Stored data:

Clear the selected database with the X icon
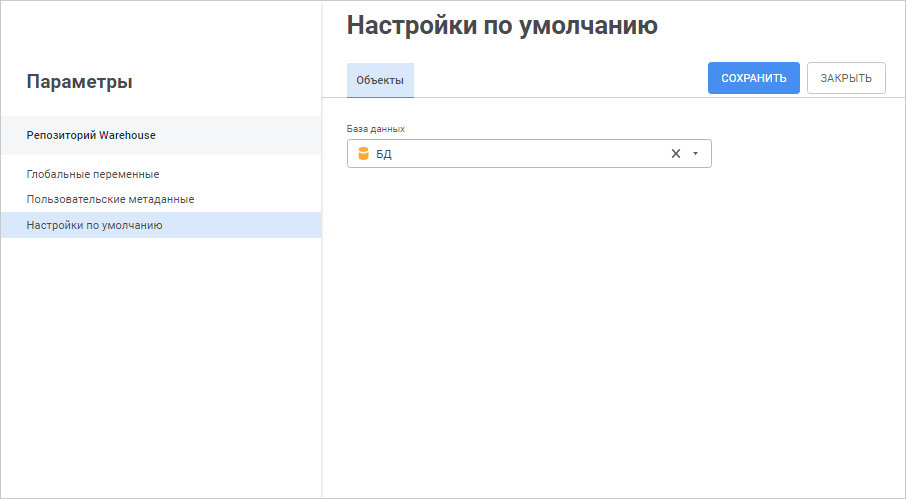This screenshot has width=906, height=499. (x=675, y=154)
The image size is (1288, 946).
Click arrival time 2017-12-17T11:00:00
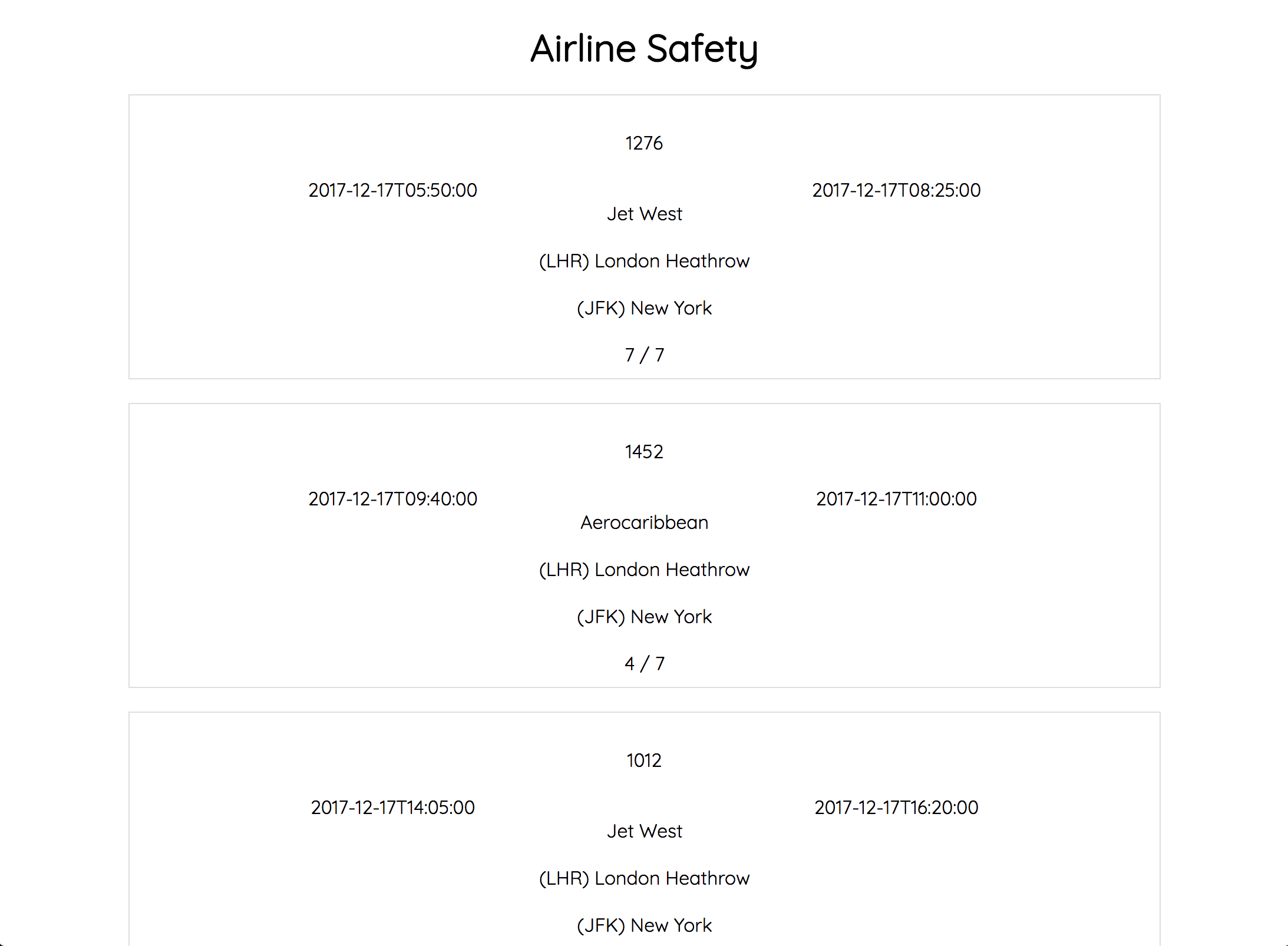pyautogui.click(x=896, y=499)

*Task to complete*
Word for word, repeat each record above; leave out every picture.

*Output of the exercise*
Clear the selected database with the X icon
This screenshot has width=906, height=499. (x=675, y=154)
The image size is (1288, 946).
Click arrival time 2017-12-17T11:00:00
pyautogui.click(x=896, y=499)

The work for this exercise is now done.